Reputation: 129
I'm handling an encoding problem. My input is a unicode string, such as:
>>> s
u'\xa6\xe8\xac\xc9'
Actually it is encoded in cp950. I want to decode it: (notice there's no "u")
>>> print unicode('\xa6\xe8\xac\xc9', 'cp950')
西界
However, I don't know how to get rid of that "u". Direct conversion is not working:
>>> str(s)
Traceback (most recent call last):
File "<stdin>", line 1, in <module>
UnicodeEncodeError: 'ascii' codec can't encode characters in position 0-3: ordinal not in range(128)
The result of using encode() is not what I wanted:
>>> s.encode('utf8')
'\xc2\xa6\xc3\xa8\xc2\xac\xc3\x89'
what I want is '\xa6\xe8\xac\xc9'
Upvotes: 0
Views: 4045
Reputation: 308176
So let's get this straight: you have a sequence of bytes that were read in as Unicode codepoints, and you need them to be interpreted as cp950 instead?
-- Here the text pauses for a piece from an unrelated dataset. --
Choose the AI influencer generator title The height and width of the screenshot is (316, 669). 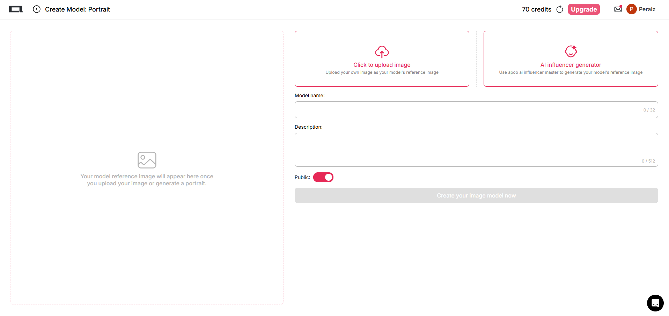(571, 65)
>>> ''.join(chr(ord(c)) for c in s)
'\xa6\xe8\xac\xc9'
>>> print ''.join(chr(ord(c)) for c in s).decode('cp950')
西界
Upvotes: 0
Reputation: 179422
This is a bit of an abuse of the unicode
type. Characters in a unicode
string are expected to be Unicode codepoints (e.g. u'\u897f\u754c'
), and thus are encoding-agnostic. They are not supposed to be bytes from a specific encoding (Python 3 makes this distinction very clear by separating Unicode strings str
, from byte strings bytes
).
Since you want to just interpret each codepoint as bytes, you can do
u'\xa6\xe8\xac\xc9'.encode('iso-8859-1')
since the first 256 codepoints of Unicode are defined to be equal to the codepoints of ISO-8859-1. However, please try to fix the issue that gave you this incorrect Unicode string in the first place.
Upvotes: 2